Phone showing ChatGPT ads

Internal Leaks Indicate ChatGPT Ads Could Arrive in 2026

Some unobfuscated internal notes in the latest version of the Android ChatGPT app indicate the company is internally testing third-party ads and could be ready for a rollout by the first or second quarter of 2026, as sharp-eyed hackers observed. The leak was seemingly confirmed several days later as users of ChatGPT’s subscription services noticed what appeared to be low-key public ad testing, with the LLM suggesting products mid-conversation that had no direct prior relevance to the ongoing chat.

There is some debate over whether what subscribers are presently seeing constitute actual ads, but the leak from the Android app is much more clear with internal markers referring to APIs such as “search ads carousel” and “ad target type.” ChatGPT is somewhat late to the ad party, with Perplexity the first of the major LLMs to implement them roughly a year ago and Google and Microsoft both confirmed to be in varying stages of working them into their products. But their entry will very likely be the most disruptive to the targeted advertising landscape, given it has the largest user base and collects more information on users than the traditional search products of its main rivals.

Paying subscribers upset by sudden seeming appearance of ChatGPT ads

Though obvious revenue needs have made it seem to be an eventuality, up until the past week there have not been any ChatGPT ads implemented. Premium subscribers pay for access to a broader range of features and tools as well as higher daily usage limits, while free users have a much more limited but also ad-free experience. It has also moved in the direction of integrating direct shopping features, though these remain optional. CEO Sam Altman has previously said that he does not like ads as a revenue model and would consider them a “last resort” for the company, but OpenAI has also been losing tens of billions of dollars annually as massive operating costs far outpace what it brings in from subscribers.

■ **Dataset entries**:
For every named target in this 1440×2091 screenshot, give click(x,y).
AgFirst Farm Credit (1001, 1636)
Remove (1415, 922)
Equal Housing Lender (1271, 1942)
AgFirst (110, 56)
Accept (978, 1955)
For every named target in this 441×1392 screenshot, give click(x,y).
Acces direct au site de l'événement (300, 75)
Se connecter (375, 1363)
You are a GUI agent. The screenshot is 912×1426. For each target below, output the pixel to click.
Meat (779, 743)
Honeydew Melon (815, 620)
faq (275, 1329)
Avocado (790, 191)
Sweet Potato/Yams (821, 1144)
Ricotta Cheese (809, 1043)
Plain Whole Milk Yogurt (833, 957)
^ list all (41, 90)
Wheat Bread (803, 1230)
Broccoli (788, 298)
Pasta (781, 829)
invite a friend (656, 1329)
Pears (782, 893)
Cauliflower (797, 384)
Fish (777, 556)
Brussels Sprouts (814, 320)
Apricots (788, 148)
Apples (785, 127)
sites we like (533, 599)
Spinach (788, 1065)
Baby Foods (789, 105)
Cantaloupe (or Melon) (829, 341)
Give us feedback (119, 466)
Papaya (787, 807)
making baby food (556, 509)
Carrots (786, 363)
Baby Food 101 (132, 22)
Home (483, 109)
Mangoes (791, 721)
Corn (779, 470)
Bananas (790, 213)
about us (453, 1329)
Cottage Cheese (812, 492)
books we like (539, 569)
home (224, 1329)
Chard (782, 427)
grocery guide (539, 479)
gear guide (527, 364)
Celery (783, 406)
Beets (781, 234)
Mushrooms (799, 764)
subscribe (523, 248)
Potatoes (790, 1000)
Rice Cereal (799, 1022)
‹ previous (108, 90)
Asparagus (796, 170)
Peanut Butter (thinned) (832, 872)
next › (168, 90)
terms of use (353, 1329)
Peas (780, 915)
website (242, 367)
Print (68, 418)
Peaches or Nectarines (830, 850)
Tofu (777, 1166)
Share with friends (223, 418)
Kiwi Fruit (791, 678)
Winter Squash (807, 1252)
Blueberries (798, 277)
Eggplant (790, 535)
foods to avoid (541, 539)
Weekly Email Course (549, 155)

■ **Study questions**:
**1.** In the text on ChatGPT ads, rewrite the portion from "Internal Leaks Indicate" to "the ongoing chat." so that "hackers" becomes "researchers".
**2.** According to the text on ChatGPT ads, which major LLM was the first to implement ads?

■ **Written answers**:
**1.**
Internal Leaks Indicate ChatGPT Ads Could Arrive in 2026

Some unobfuscated internal notes in the latest version of the Android ChatGPT app indicate the company is internally testing third-party ads and could be ready for a rollout by the first or second quarter of 2026, as sharp-eyed researchers observed. The leak was seemingly confirmed several days later as users of ChatGPT’s subscription services noticed what appeared to be low-key public ad testing, with the LLM suggesting products mid-conversation that had no direct prior relevance to the ongoing chat.

**2.** Perplexity, roughly a year ago.